Like everyone else says, it's what you make it. We've cruised down there with grandparents, parents, kids...never felt like anyone was out of place.


Yours by the sea and stone...


----------



## N0NJY

Myself and our crew went there in June of last year. I know that's not May, but it was the last couple of days in May and first couple of weeks of June.

It was still crowded for being the "off season". 

We spend two separate nights anchored and moored near the Willy T - and it was loud, but not bad. We went to Corsairs the second time we stopped in there. That was a bit of a party place, but not too bad. Also... I think it was called "Pirates Bight" was another we visited ashore.

We really had no problems with anyone, or anything - though two of my crew were nearly run down by a dingy while snorkeling just off the shore near Foxy's haha. Fortunately, the crew was more aware than the dinghy driver or his second, neither of which were watching where they were going (and they were local boys and not charterers)

The most trouble we had was actually latching onto a mooring ball at the Baths (SW side of Virgin Gorda) because there were so many people there at the same time. We went to the North Sound that evening and stayed at Leverick Bay on a mooring. I wanted a good night sleep because we were going to Anegada the next day and I wanted to be fresh and clear when navigating up there. Not having been there yet I had a bit of concern about getting in safely.

(It was, by the way a piece of cake for me because I'd spent 90% of my study time on knowing where the reefs were and how to get into the channel, lol)

One night we had two groups of charterers playing bumper dinghy with everyone. My friend was our official "Dinghy Captain" and he wasn't having any part of that since most of the crew had been drinking "Buckets o' rum" somewhere, so he looked at me and I gave him the nod to speed up and we easily left them behind... but we also were careful and he and I didn't drink that evening. lol

We ate a lot of meals aboard the boat (we were on a 40' Jeanneau sloop) and brought our own rum and other drinks. So we spent a LOT of time sailing, and a lot less actually walking on the islands though.


----------



## N0NJY

Patient said:


> Avoid Sopers Hole if you can. That place is on my top 10 "never go again" spots. The attitudes were horrible and the entire night was spent listening to young men racing back and forth to St. Johns in the dead of night on skiffs doing god knows what. That happened the ENTIRE night. They also seem to enjoy doing construction in the dead of night near there. We also got hit with some type of tourist bus right in the middle of dinner. Looked like a zombie movie unfolding before our very eyes. I hate that place with a fiery passion.

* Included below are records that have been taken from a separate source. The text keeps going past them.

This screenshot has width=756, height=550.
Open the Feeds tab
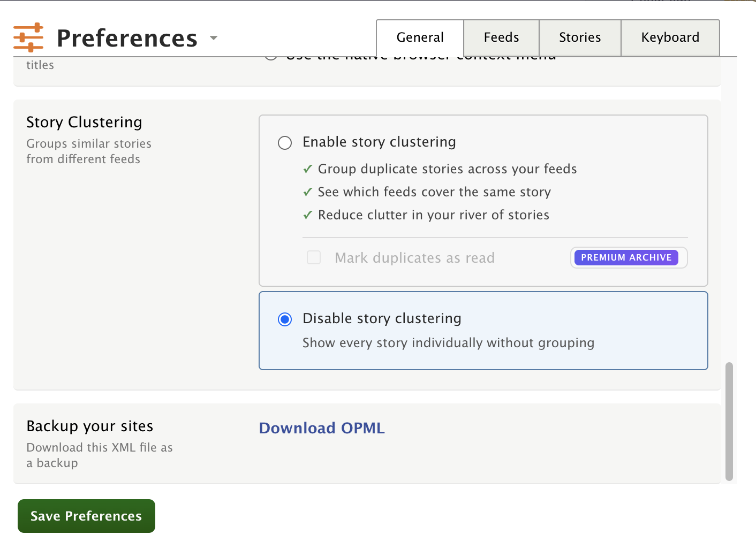(x=501, y=37)
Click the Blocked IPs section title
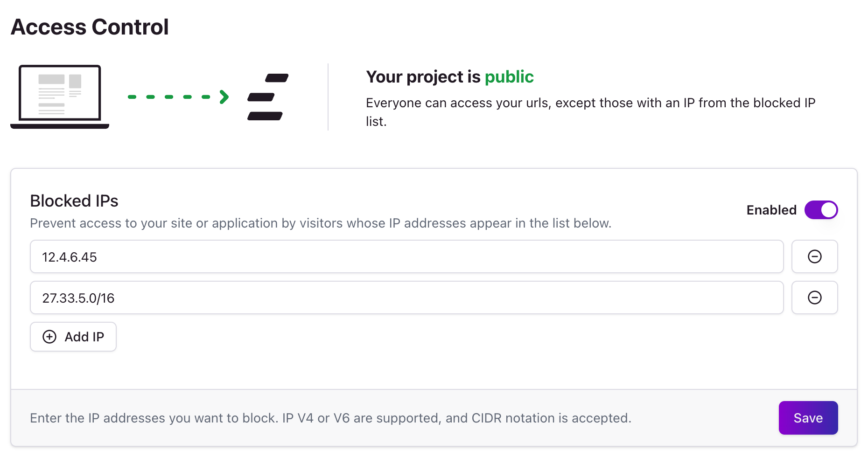The width and height of the screenshot is (868, 457). point(74,201)
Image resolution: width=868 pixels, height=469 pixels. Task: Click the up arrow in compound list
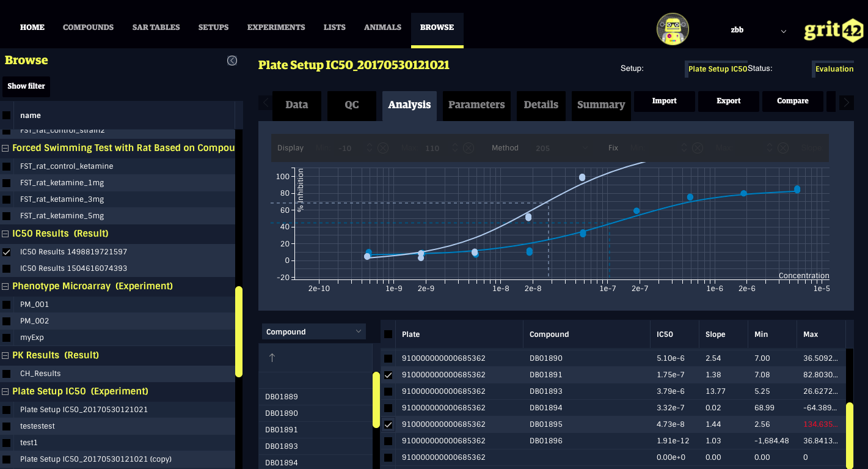[272, 358]
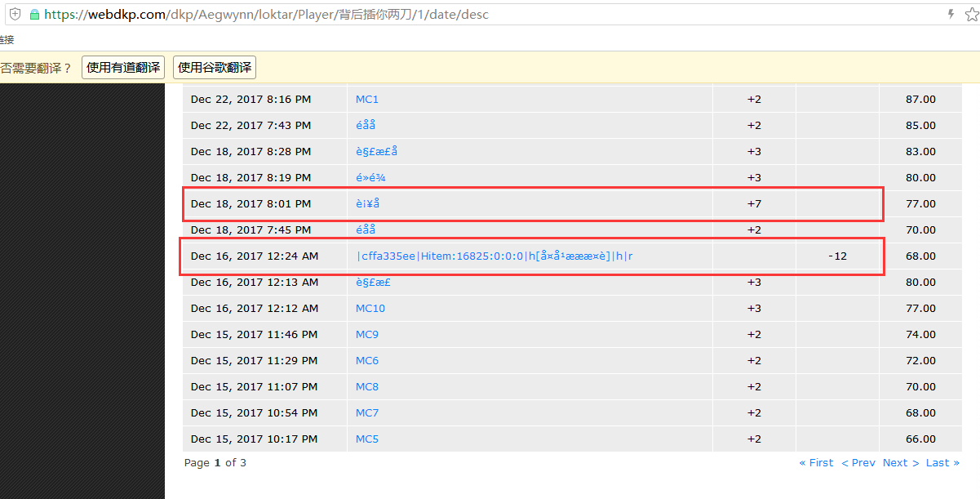Viewport: 980px width, 499px height.
Task: Jump to last page via Last »
Action: 942,463
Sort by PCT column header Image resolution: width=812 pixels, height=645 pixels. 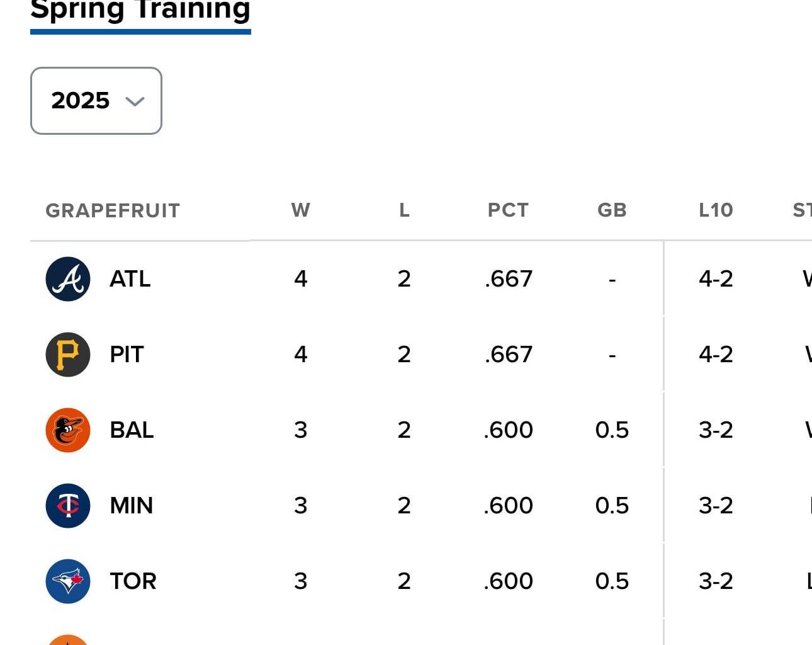coord(507,210)
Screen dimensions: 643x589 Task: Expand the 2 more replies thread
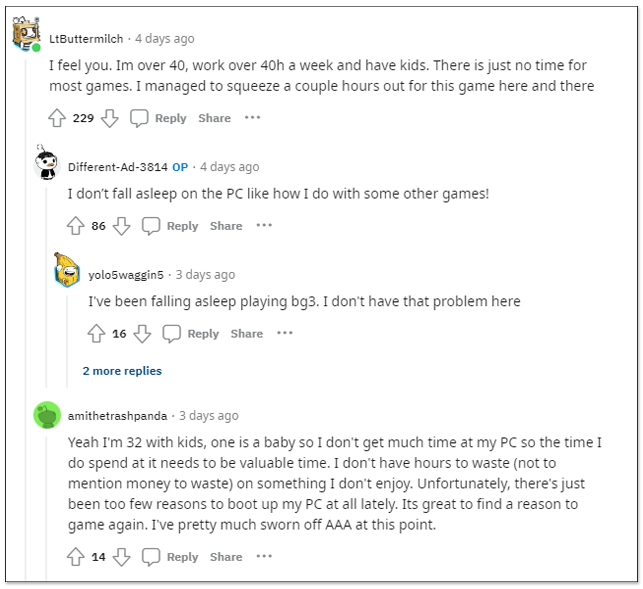point(122,371)
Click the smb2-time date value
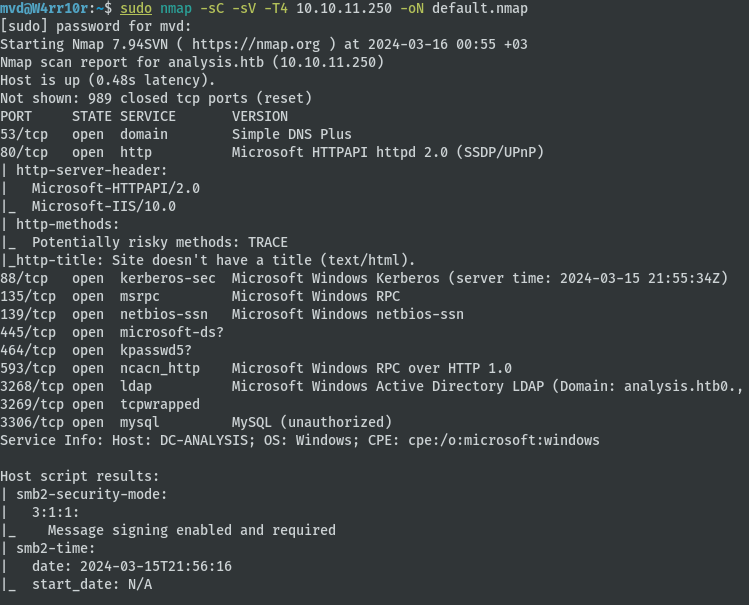This screenshot has width=749, height=605. 156,566
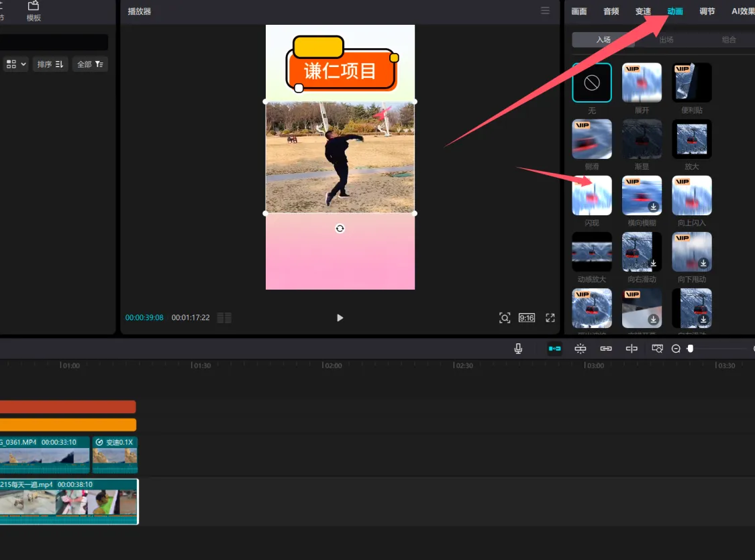Open the grid view mode dropdown
Image resolution: width=755 pixels, height=560 pixels.
click(15, 64)
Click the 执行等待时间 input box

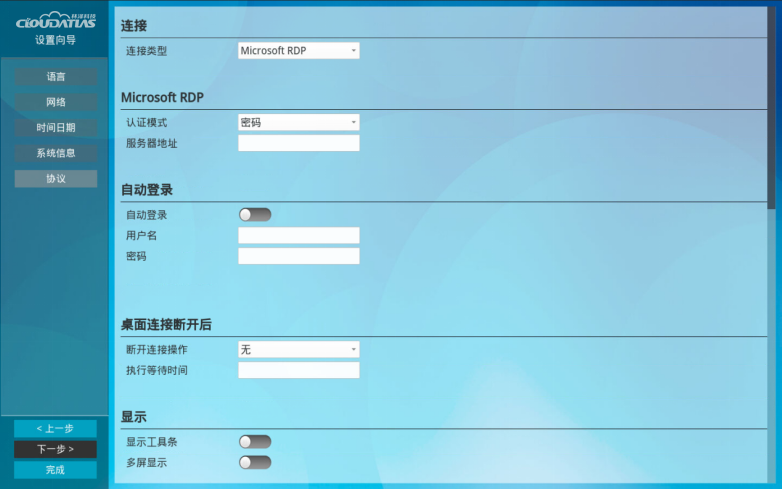299,370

Oh yeah, we went in there for the sole purpose of picking up some ice and some soda. Sent the Admiral and the two younger crew members into town to do some shopping while we grabbed a mooring and cleaned the deck and put the boat to order. There was couple of young guys in a small hard boat, with 3000 hp motors (I don't know what they were but WAY too much for that boat) leaving rooster tails and wakes through out the moored vessels. We were only there for about 30 minutes or so - but it was enough to make me wonder why someone didn't tell them to slow down.

They came so close to our vessel that the massive rooster tail hit the deck of our boat. Jim yelled at them to slow down, but they ignored us and moved to the other side.


----------



## BoxedUp

We charter that time of year and never had any issues with a "frat party" atmosphere. We were on the Willy T 2x and the first was like the videos but the 2nd was quite tame. It all depends who's onboard with you. If you want to have dinner on the Willy T, reservations are a must and the food is pretty good.

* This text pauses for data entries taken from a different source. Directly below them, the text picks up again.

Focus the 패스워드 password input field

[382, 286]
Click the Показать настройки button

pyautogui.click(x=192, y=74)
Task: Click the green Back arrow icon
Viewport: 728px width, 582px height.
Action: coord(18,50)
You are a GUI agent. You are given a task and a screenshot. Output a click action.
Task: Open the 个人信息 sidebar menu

Talking about reservations for dinner, even though there may be only 4-5 tables being served in the off-season, they like to know who's expected for dinner so they can plan accordingly. We've seen people turned away, that didn't have reservations, from a restaurant that had plenty of open tables.

Since you're a first timer in the BVI, if you're planning to visit The Baths @ Virgin Gorda, my suggestion is to arrive as early as you can (before 8 AM is not too early), catch a mooring ball before they are all gone and then have breakfast.



MylesK said:


> Saba Rock is great--never noisy. The restaurant is OK. It's a little overpriced (and I'm from NYC), and they reduced the size of the salad bar (but they still have deviled eggs).

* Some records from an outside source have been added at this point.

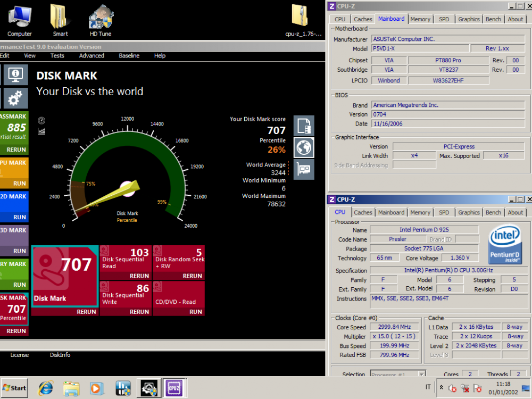
Task: Click the results document icon beside Disk Mark score
Action: 304,126
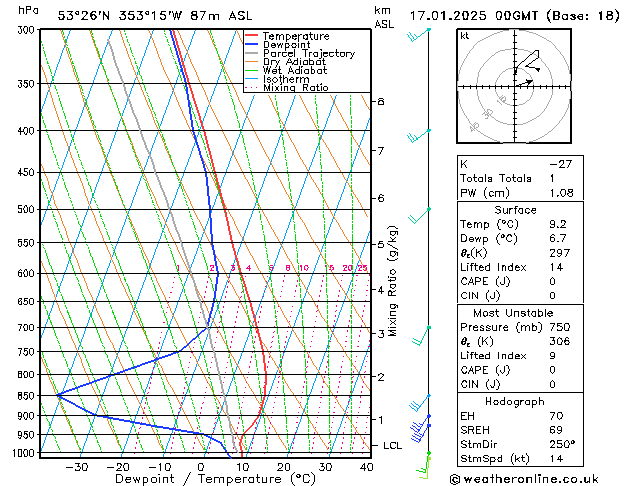Select the wind barb at 700 hPa level
This screenshot has height=486, width=629.
click(424, 329)
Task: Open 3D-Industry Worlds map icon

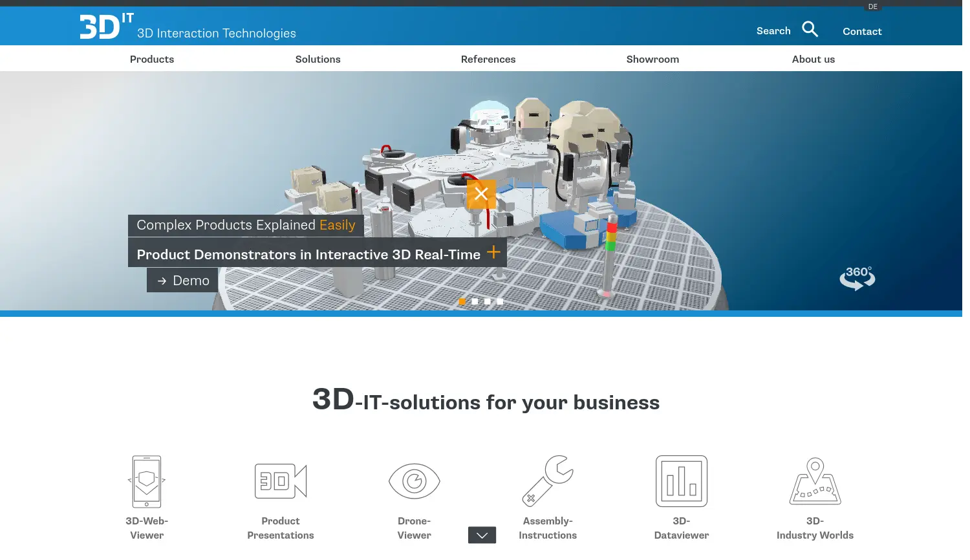Action: (x=815, y=481)
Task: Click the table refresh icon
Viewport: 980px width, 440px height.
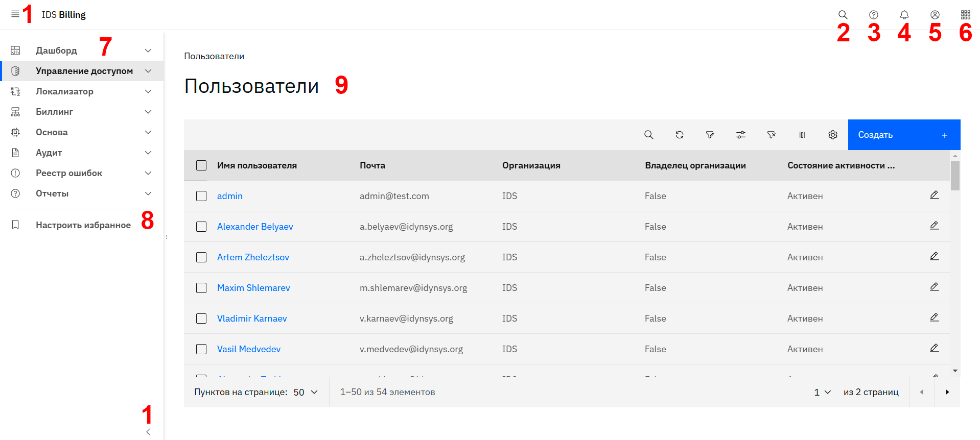Action: coord(679,135)
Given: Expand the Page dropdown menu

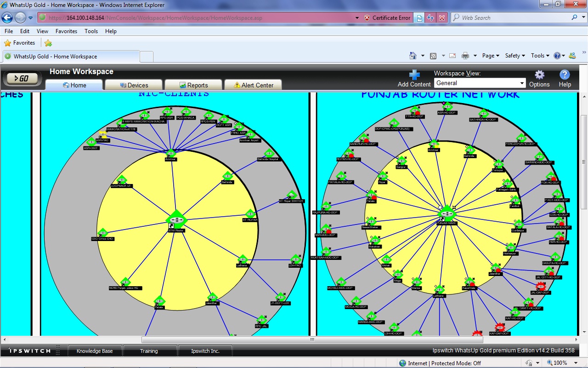Looking at the screenshot, I should tap(490, 56).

The regular menu is way overpriced, like all restaurants in the BVI and the Caribbean in general, but if you ask for the pub menu, it's very reasonable and a good value.


----------



## dcSwede

We are heading down on March 11th for our first BVI charter and I have been hearing that this coincides with this year's "Yacht Week", which, as far as I can tell, sounds like spring break for yachties...anybody have any experience with this group? We may try to stay a day ahead of them!


----------



## MylesK

We're heading down on the 12th, as well.

This will be our second year in a row hitting the BVI yacht week, and if it's anything like last year's there's nothing to worry about at all. The mooring field at the Bitter End was a little crowded, but if you plan to get where you want to go by 4pm or so you shouldn't have a problem.

Our plan is to leave Road Town on the 12th and head to Norman (Willy T's) for the night, next day sail to Jost Van Dyke and stay the night, then head over to Bitter End/Saba Rock, and then back to the Baths, stopping at the new little bar on Ginger Island (if memory serves me correctly from this past November), and then back in to Road Town.

If you see _Amnesia_, a Lagoon 380, give us a wave.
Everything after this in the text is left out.